Danielle tried to be nice to me, she defended me. I would hear her scold mom and dad for the remarks on my weight. She would try to invite me for walks or let me come hang out with her friends. My parents disliked her popularity and friendships though and the more she socialized the more controlling they got. During this time I was deemed the good child, in my mind I was finally thriving. I found myself agreeing that Danielle's behavior, new friendships, and wardrobe were all inappropriate. The household was now against her. I hate myself for having been part of this.

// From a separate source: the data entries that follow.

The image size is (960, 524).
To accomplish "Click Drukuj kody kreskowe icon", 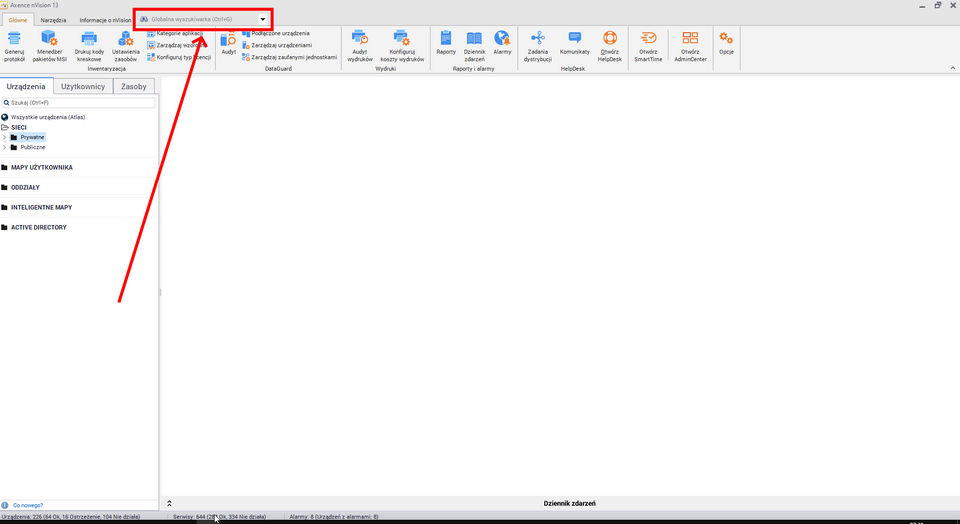I will pos(89,39).
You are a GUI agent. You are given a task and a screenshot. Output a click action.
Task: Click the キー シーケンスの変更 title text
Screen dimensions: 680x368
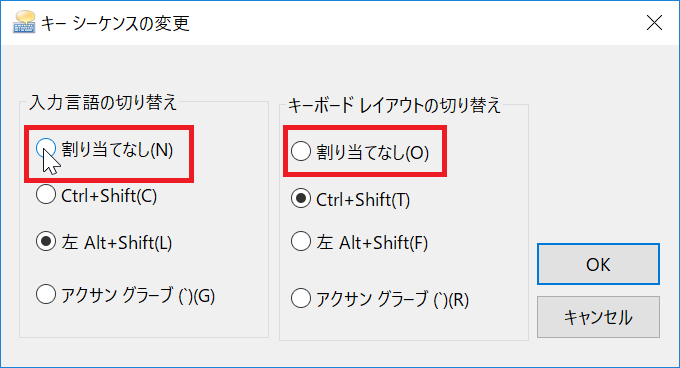[x=115, y=23]
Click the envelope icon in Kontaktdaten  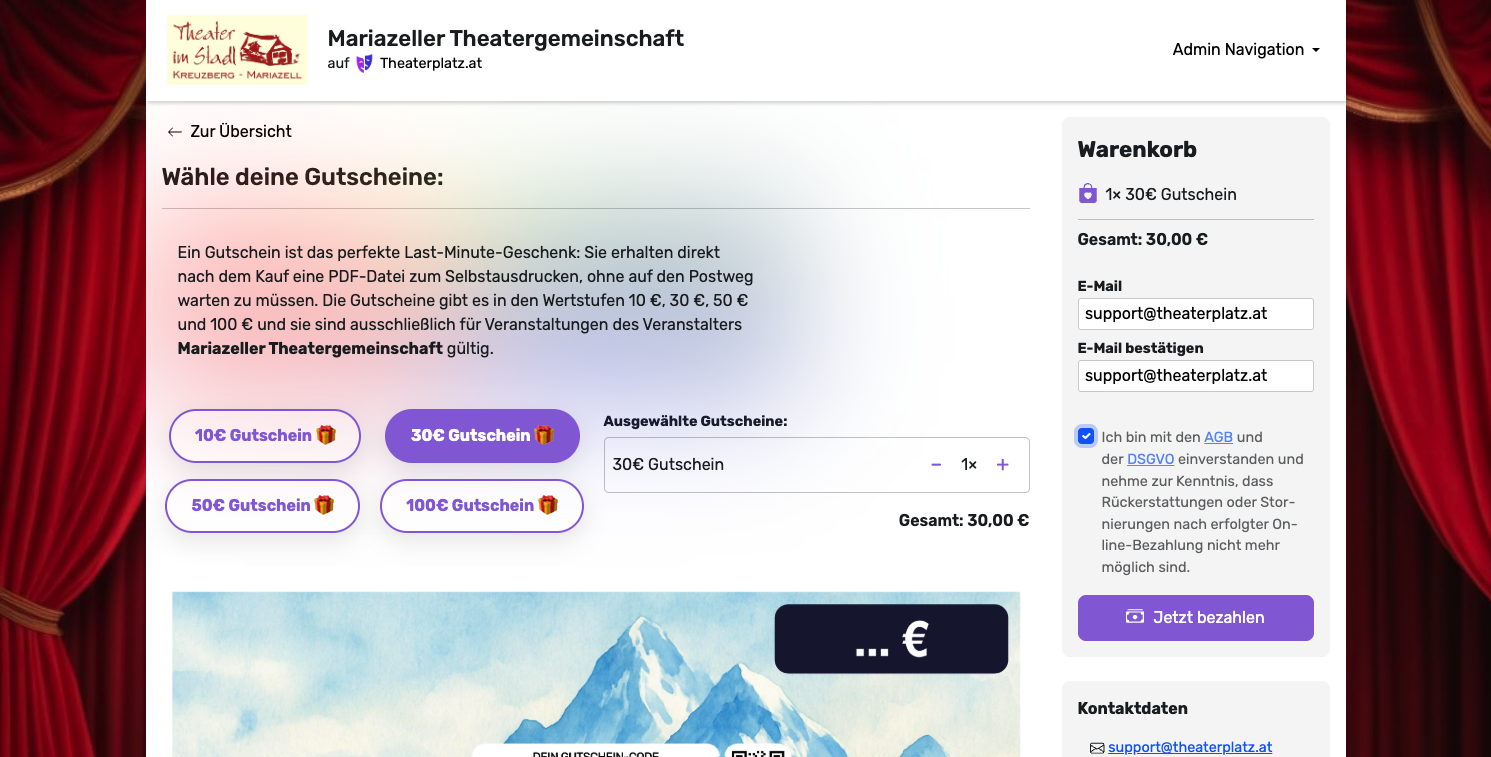(x=1097, y=748)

"Jess saw it too mom, it happens all the time." The accusation came out and I knew I had to be honest. Even if I didn't like my sister I couldn't lie about something so important. "You two should be ashamed of yourselves, what ungrateful children." My mom cried before storming out of the kitchen. " Why did I try so hard to have you two?" I sat there frozen, not knowing what to say or do. I just exposed my father's misconduct. What was going to happen next? In the days that followed my dad zeroed in on my sister, picking arguments, he was angry about what mother was told. He sat me down. "It wasn't sexual, I just had an itch." I whispered a lie.--- "I know."
"Get off me!" "David stop!" My sister yelled followed by my mom's pleading cry. I turned the corner to the living room. To my horror my sister was pressed against the wall, my dad's hand against her throat. Her face was red as she thrashed her limbs around screaming "let go!" He slapped her. She went silent and limply fell to the floor. My father pointed a finger at her and told her to calm down. My mom repeated "David." Danielle looked at him with broken trust in her eyes, fled to her room, locked the door. Dad stormed past my frozen mother and I down the hall to the last door. "Open the Goddamn door."

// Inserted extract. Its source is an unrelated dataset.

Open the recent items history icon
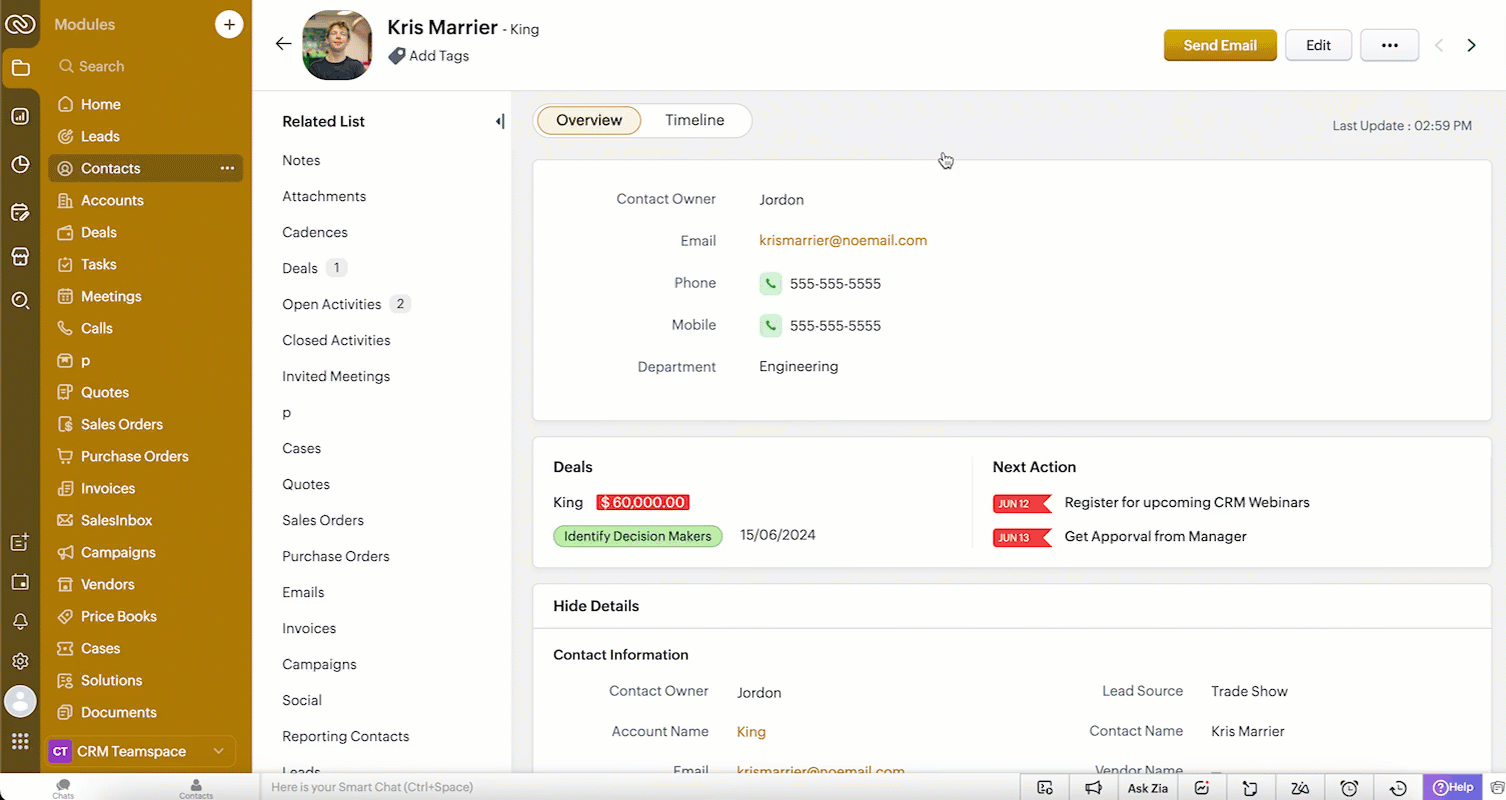This screenshot has width=1506, height=800. 1398,787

Within seconds the door was open. Shards of wood splintered out of the frame and Danielle's scream was followed by another blow to her face. The silence of everyone was the most quiet sound I have ever heard. My dad turned on his heel out of the house. But I didn't care. My mother sobbed and before I knew it she was grabbing her keys. "What are you doing?" Danielle asked in disbelief. "Going after my husband!" my mom said crying. I found myself praying for this to be over, wishing my mom wouldn't find him. This is the second thing in my life that I am ashamed of.
I sat by Danielle. Mom came home and asked me gently to leave the room. I did as told but stood in the hallway with my eyes still on my sister. She looked absolutely defeated.

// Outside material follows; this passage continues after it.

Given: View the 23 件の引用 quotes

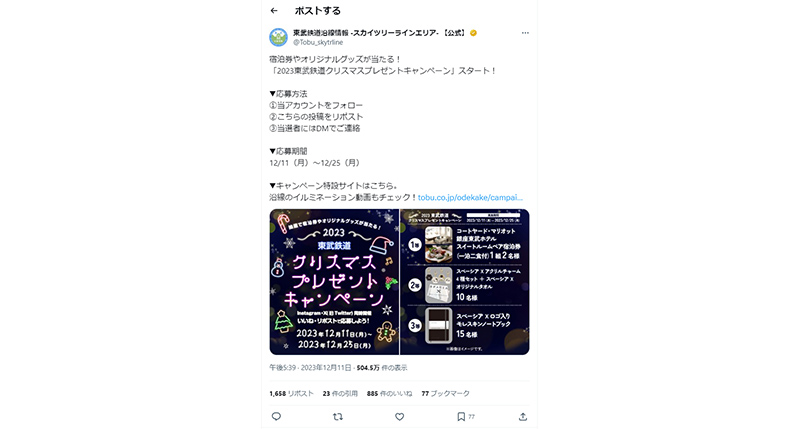Looking at the screenshot, I should coord(340,394).
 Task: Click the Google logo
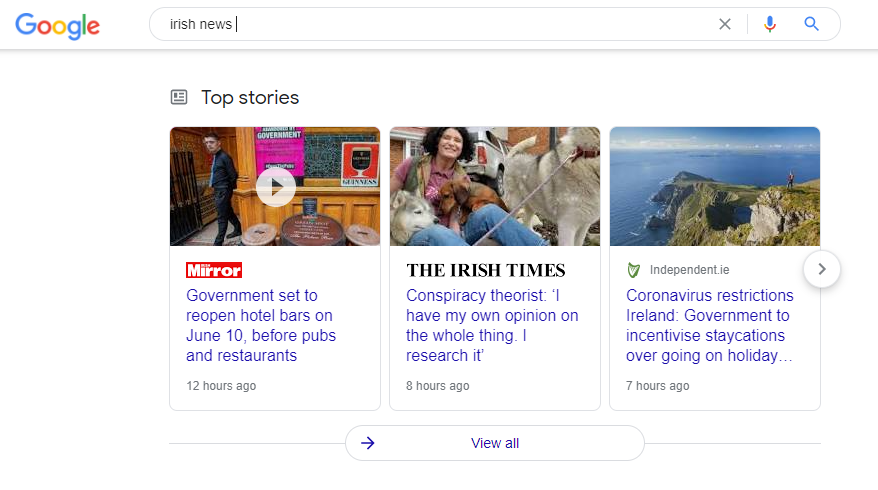(x=57, y=25)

"I can't divorce him. I won't" My mom muttered unprovoked. "I can see if a family friend will take you in." My sister simply said "I'm your daughter." to which my mother replied "he's my husband."
Home is a strange place. Full of the streets my sister and I would escape to. The town that thinks they know me. The people who thought they could see right past me. I know I'm unusual. My teachers knew it without me saying anything. I think it's time to widen the scope though and see there is beauty beyond all the pain. Life is complicated, so is love.
To my sister I am sorry, I let you down, you had to fight by yourself. If you think you know Danielle you don't. She is the strongest person I know and my true family. I choose her.